Directory Synchronizer

C# Library
C#
Github Gist

What It Is

A C# class to do an efficient one-way sync of files and folders from a source to a target

Status

It’s still in active development as of September 2024, but I haven’t changed anything in a while. It seems to “just work” – I run and observe it every day, and it syncs accurately.

Details

I wrote this as sort of a backup utility that keeps a log of what it does and allows me to version whatever it operates on. I also have some vague plans to use it on this site as a CMS publishing tool – I could operate on Markdown files in a “draft” directory structure, then use this code to “publish” to the production root.

This class synchronizes a directory tree from source to target. It’s a one-way sync, meaning that it modifies the target so it looks like the source – it is not expecting any changes in the target.

With its default implementation (see the note about “content signatures,” below), it’s very fast.

I’m running it on a deep directory structure with about 6,000 files. If there are no changes, it will run in less than one second. Even with dozens of sync operations, it rarely takes more than a second. (Note: this will, of course, be affected by your storage architecture. I’m reading and writing from/to the same SSD, which is clearly an ideal situation.)

To use, in its simplest form:

var syncManager = new FileSystemSyncManager(@"C:\source", @"C:\target");
syncManager.Sync();

That will perform all the activities required to make the target match the source. After the synchronization, syncManager.Log will contain a collection of everything it did.

Here’s the easiest way to persist a log:

var logJson = JsonSerializer.Serialize(syncManager.Log);
File.WriteAllText(@"C:\log.json", logJson);

A couple caveats/decisions:

The above were both arbitrary decisions that fit my usage. I might change those behaviors in the future, or provide some option flags for them.

There are some “events” (really just delegates; the default implementations return true in all cases):

syncManager.BeforeOverwriteExistingFile = (pathInSource, pathInTarget) => {
  // Do something
  return true; // If you return false, it will cancel the operation
};

syncManager.BeforeWriteNewFile = (pathInSource, intendedPathInTarget) => {
  // Do something
  return true; // If you return false, it will cancel the operation
};

syncManager.BeforeDeleteFile = (pathInTarget) => {
  // Do something
  return true; // If you return false, it will cancel the operation
};

I use this to archive the contents of any existing file before it’s overwritten or deleted.

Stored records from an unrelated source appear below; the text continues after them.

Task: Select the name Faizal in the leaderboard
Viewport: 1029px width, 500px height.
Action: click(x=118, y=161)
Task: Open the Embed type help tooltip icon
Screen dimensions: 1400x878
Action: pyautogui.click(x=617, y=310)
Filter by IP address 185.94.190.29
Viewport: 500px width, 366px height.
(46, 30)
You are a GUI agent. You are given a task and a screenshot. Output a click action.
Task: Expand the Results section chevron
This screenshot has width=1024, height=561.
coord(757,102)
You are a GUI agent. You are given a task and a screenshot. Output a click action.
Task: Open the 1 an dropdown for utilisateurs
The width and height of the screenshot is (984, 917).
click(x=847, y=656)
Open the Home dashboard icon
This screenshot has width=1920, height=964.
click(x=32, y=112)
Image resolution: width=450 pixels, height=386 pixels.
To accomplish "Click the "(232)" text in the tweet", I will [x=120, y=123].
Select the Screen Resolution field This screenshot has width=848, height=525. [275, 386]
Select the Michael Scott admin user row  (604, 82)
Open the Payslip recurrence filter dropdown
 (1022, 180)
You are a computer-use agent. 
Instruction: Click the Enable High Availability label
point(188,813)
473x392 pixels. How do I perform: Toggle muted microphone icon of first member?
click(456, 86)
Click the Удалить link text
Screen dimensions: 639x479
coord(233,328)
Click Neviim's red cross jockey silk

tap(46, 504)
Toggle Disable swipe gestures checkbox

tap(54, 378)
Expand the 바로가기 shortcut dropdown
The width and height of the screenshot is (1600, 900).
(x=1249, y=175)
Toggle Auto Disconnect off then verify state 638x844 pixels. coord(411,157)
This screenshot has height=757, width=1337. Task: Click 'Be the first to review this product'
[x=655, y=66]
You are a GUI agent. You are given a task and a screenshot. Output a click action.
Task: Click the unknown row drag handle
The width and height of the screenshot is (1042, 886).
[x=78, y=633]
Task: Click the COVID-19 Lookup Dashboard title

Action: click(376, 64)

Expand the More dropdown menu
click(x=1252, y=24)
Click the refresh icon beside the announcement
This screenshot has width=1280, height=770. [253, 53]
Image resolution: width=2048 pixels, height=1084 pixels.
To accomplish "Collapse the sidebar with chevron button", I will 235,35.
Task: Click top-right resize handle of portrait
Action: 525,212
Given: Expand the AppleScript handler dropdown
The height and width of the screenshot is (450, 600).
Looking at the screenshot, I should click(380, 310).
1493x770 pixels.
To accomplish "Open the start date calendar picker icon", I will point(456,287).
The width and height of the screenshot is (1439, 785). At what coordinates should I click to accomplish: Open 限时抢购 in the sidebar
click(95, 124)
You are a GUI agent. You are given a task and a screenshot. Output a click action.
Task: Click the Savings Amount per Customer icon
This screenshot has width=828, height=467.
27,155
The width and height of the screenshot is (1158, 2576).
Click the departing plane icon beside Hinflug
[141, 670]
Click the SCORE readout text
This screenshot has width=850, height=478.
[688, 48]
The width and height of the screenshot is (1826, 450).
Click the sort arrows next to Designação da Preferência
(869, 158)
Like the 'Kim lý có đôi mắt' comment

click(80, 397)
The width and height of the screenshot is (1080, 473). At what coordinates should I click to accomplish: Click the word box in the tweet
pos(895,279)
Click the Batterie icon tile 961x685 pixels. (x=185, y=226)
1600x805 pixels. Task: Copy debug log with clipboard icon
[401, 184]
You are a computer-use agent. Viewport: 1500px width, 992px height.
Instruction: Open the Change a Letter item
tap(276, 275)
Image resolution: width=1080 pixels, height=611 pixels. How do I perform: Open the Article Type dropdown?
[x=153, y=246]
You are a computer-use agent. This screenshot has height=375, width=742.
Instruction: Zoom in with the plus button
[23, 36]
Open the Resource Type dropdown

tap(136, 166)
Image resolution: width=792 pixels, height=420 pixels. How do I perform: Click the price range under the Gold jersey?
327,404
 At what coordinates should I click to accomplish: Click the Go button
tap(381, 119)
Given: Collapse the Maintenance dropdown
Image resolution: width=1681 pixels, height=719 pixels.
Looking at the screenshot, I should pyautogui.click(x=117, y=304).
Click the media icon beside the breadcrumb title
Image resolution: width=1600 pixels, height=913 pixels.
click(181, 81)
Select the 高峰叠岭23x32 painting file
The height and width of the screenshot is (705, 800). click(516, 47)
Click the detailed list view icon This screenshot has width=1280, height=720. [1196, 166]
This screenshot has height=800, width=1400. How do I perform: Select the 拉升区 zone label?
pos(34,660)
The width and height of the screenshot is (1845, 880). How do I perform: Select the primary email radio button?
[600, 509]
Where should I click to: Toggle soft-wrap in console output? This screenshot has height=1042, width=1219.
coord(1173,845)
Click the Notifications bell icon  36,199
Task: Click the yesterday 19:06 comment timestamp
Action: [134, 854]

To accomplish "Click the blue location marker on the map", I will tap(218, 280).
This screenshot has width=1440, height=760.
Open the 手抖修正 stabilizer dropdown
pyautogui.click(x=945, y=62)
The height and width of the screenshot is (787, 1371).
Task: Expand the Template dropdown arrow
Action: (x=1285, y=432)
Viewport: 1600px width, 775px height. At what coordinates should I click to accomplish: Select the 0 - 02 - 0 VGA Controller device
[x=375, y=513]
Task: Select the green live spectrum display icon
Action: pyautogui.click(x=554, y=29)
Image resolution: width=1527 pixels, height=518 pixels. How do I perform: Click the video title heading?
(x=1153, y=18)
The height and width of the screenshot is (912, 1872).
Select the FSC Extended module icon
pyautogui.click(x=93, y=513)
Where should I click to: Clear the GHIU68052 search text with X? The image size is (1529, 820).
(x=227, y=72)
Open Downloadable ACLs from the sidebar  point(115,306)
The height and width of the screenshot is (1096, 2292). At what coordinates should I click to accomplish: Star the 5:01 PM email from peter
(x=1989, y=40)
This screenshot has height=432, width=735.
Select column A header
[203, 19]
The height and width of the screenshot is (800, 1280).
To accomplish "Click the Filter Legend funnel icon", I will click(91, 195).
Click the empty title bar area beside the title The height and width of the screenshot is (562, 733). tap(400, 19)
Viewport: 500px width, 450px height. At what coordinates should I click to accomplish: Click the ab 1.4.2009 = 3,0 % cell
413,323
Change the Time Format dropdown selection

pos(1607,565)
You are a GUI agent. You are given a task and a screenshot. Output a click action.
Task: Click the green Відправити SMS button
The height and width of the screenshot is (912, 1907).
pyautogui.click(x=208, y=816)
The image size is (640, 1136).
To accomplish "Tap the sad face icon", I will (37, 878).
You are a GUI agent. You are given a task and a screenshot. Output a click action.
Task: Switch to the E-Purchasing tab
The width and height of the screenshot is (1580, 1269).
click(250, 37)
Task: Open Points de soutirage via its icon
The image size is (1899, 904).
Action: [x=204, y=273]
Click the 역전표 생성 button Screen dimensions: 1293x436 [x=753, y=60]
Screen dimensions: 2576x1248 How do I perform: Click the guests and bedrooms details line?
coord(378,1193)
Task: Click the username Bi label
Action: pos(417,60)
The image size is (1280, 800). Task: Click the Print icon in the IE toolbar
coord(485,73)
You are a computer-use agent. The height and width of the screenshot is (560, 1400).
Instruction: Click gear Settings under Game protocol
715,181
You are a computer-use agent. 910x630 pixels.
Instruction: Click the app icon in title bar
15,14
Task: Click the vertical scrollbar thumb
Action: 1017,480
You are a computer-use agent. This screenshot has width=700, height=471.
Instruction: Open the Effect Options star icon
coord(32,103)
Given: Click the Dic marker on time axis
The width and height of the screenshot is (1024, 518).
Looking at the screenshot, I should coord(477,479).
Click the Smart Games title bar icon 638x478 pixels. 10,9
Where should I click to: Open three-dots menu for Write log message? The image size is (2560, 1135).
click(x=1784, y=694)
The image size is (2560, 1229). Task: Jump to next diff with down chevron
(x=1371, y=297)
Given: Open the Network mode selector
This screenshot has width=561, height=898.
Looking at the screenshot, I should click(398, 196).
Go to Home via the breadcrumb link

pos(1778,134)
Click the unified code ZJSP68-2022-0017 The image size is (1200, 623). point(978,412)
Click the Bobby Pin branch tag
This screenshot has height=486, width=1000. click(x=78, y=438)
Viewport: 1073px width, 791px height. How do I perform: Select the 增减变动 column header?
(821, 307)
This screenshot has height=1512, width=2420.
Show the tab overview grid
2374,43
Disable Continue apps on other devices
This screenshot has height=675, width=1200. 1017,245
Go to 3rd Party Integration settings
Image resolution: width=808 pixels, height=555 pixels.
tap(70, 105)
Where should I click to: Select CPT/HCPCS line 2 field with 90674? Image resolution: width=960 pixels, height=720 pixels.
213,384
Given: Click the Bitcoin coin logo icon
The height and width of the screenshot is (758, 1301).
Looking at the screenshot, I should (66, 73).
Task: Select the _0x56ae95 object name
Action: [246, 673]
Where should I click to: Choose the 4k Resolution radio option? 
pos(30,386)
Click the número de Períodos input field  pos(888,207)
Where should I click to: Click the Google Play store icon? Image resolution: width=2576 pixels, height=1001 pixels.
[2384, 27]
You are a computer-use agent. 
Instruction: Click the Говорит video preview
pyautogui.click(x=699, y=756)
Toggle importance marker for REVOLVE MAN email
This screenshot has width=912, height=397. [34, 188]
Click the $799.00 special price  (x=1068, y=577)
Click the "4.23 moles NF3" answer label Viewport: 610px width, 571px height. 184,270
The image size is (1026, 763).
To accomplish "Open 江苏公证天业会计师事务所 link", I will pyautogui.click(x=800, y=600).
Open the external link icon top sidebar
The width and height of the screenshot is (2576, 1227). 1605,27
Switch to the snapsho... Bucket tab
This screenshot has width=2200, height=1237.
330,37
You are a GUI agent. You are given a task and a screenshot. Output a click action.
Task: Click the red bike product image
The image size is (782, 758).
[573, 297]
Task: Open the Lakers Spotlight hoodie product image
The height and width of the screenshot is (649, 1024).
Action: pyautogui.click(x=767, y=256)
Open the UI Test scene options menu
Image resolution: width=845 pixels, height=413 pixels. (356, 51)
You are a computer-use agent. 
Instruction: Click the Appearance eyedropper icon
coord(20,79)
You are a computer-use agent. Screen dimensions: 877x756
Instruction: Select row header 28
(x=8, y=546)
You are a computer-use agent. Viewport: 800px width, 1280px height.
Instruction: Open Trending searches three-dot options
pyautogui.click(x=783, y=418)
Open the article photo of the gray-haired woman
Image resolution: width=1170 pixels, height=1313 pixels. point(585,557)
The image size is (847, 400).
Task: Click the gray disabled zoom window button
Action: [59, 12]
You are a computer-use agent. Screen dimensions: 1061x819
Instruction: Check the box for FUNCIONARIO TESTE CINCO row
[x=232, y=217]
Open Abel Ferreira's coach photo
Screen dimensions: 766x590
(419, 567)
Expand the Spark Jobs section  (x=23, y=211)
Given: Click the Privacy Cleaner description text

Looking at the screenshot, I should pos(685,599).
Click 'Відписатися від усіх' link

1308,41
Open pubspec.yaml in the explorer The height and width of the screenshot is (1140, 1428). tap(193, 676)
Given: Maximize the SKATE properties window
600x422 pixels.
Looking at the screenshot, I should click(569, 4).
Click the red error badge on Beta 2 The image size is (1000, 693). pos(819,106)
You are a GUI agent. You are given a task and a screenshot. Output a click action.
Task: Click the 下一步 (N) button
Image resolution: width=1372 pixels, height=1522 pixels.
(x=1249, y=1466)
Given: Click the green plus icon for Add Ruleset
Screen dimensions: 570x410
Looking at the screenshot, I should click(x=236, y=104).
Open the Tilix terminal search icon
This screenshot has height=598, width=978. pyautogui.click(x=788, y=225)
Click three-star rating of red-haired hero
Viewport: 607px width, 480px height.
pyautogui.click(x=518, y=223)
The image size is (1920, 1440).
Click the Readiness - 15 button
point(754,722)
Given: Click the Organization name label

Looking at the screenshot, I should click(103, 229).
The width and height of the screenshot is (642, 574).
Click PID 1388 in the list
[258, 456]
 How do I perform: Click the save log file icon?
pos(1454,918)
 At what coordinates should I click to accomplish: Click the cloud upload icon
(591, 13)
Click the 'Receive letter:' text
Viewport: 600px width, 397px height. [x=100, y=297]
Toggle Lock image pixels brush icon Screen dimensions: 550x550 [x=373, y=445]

The way it determines if file contents have changed is up to you. It does this by using a “content signature.” This is a string that will be different between source and target if the file contents have changed.

In the default implementation, it simply uses LastWriteTime, converted to a Unix timestamp. So, it’s just comparing file write times – if they’re different between source and target, then the file content is assumed to be different, and the source file will overwrite the target file.

This is very fast (because it doesn’t have to read the file contents), and it has been perfectly accurate in my usage so far.

However, you can get more exact, if you like –

There is a static delegate on FileRef called GetContentSignature. You can re-implement this to use any other method you like – you just need to return a string that represents the file contents in a way that will be reliably different between source and target if the content has changed.

FileRef.GetContentSignature = (f) => {

  // f is the FileRef object
  // f.File is the FileInfo of the underlying file

  // Do whatever you need to do to represent the content as a string
  return "this is the content signature";

}

Obvious example for a universally accurate signature –

If you’re always dealing with text files, you could literally read the entire file contents as the signature. This would be the most brute force and inefficient method, and would clearly only work with text. This will require a file read which will slow things way down, but it would indisputably be the most accurate method.

If you have non-text files, you’d just need to create a string hash of the bytes of the file. Here’s what that would look like (the ToMD5Hash extension method is provided in the code):

FileRef.GetContentSignature = (f) => 
{
  return File.ReadAllBytes(f.File.FullName).ToMD5Hash();
};

In my usage situation (6,000 files), this method ran in about 30 seconds, as opposed to less than one second.

(The first time I ran it, it took almost two minutes, but it was never again that slow. This happened in another instance as well – the first time, it took 4-5 times as long as every subsequent time. After a reboot, it goes back to the long execution time. I have to assume Windows is caching some file data.)

The sole benefit to this is that it doesn’t copy files that are unchanged, even if they were written. To test this, I re-deployed a ZIP file to the source without any changes. The hash method did not copy the file over to target, since the bytes/hash were the same. When I switched back to the (default) signature based on the last write time, the file copied over since the write times were different.